It’s so easy to get caught up in wishing we were everywhere we aren’t. Over the last two and a half years of being in Silverton, I often dreamed about being elsewhere… well now I’m elsewhere and according to society, my life should be pretty perfect. I mean really, who wouldn’t want to be traveling the world for 11 months? I’d have to agree with that, but let me be the first to tell you, it’s not all glitz and glam, and my life sure as heck ain’t perfect. 

 

I’m sure all of us that dream about other places have followed Instagram pages or blogs about traveling. And it’s filled with all of those perfectly edited photos of the coolest places and the funniest moments, making all of those places and all of the moments look absolutely flawless. 

 

What’s behind those pictures though?
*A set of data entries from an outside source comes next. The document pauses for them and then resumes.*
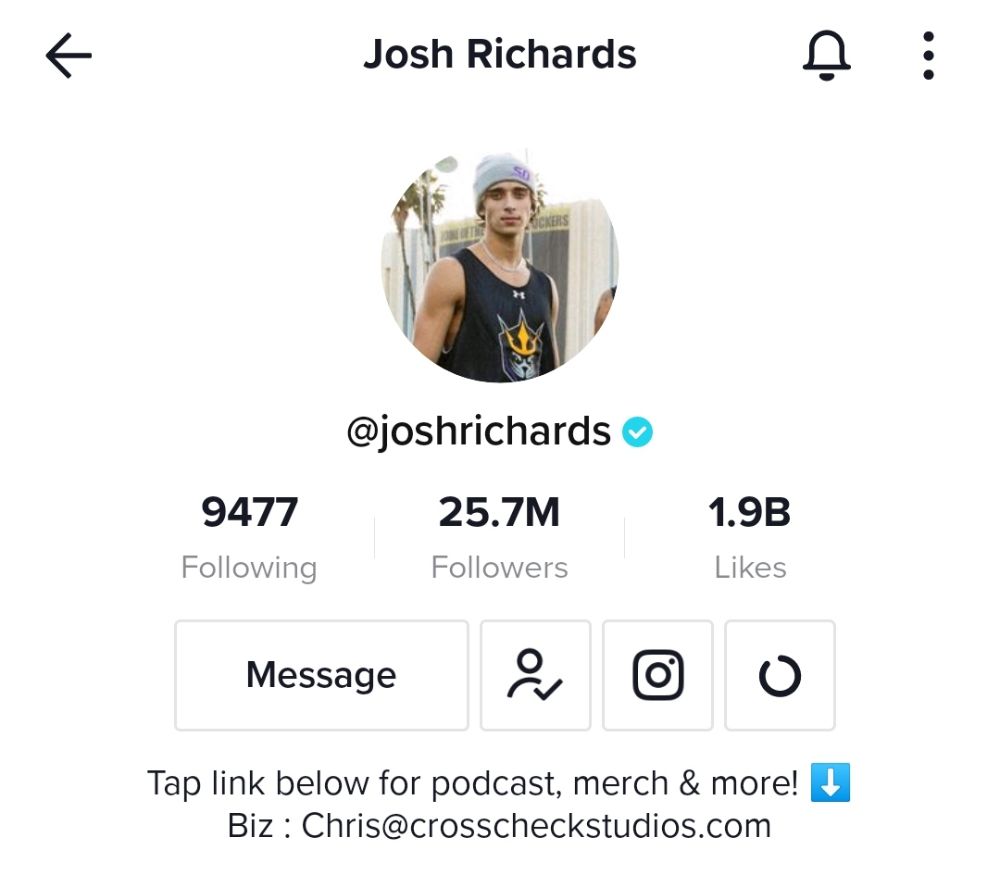View the 1.9B Likes total
The height and width of the screenshot is (871, 1000).
point(749,513)
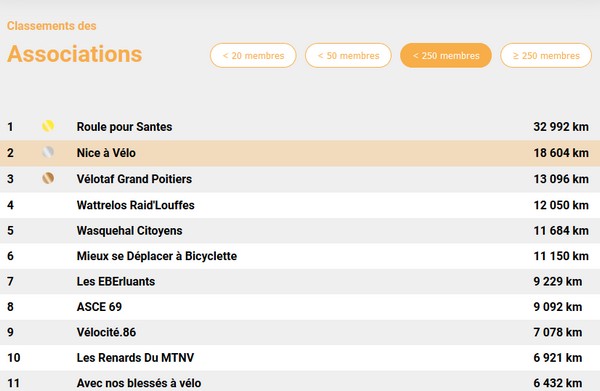Open ASCE 69 ranking row
The image size is (600, 391).
click(x=300, y=307)
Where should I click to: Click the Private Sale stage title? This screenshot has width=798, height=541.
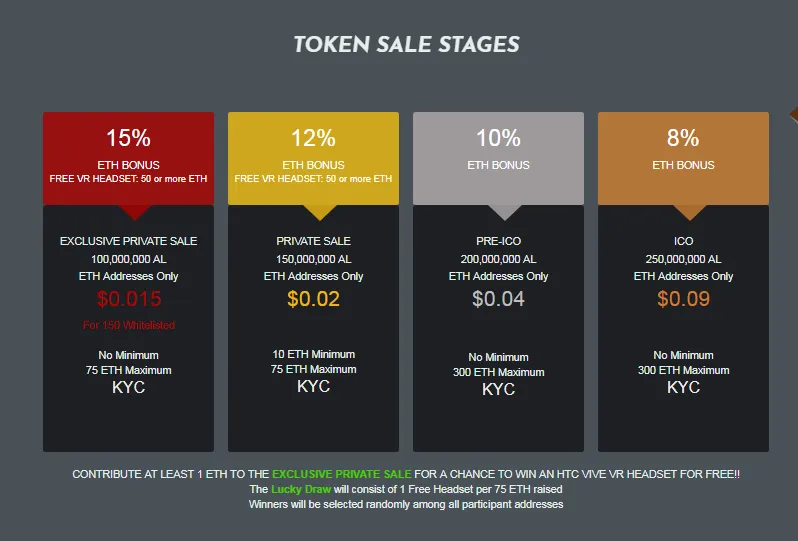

What’s life honestly like? 

 

It’s not being able to drink all the coffee or buy all the pastries because you’re unemployed and you have no source of income. 

 

It’s wearing the same outfits over and over again because you only have 3 pairs of pants and 3 shirts because that’s all that could fit into your backpack. 

 

It’s wearing the same pants 4 days in a row while you wait for your other pair(s) to dry on the clothesline because dryers are a luxury. 

 

It’s not being in control of what you’re able to eat…all the carbs y’all and all the mystery meat. Also everything is labeled in a different language so you never know how the cooking will turn out. 

 

It’s being so out of control that things you didn’t even care about become big things for you. As vain and ridiculous as it sounds, and I never thought these words would come from me, I’m struggling with my physical image and it’s because I want to feel normal and I want to be in control of something. 

 

It’s not knowing when you’ll get to talk to your loved ones again and not knowing who will still be there when you get back because life doesn’t pause while you’re gone. 

 

All of our seasons, no matter where we are, are life-changing experiences though and I wouldn’t want to persuade anyone away from enjoying it. Heck no. I’d say run towards it with great expectations, but be aware of the common misconception about how great everyone else’s life is and that our lives would be so much easier and everything would be perfect if we just got to travel forever, because that’s what the blogs tell us, right? It’s not true though. Foreign life is real, it’s gross, it’s uncomfortable, it’s avoiding showers because they are cold, it’s sometimes peeing your pants from laughing so hard and regretting it because those were your only clean pair, and it’ll be days before you can wear them again (jump back up to the lack of a dryer), it’s being dead tired from having to walk 8 miles throughout the city to get everywhere in a day, its the heartbreaking  goodbyes to the new friends. So enjoy the season you’re in right now.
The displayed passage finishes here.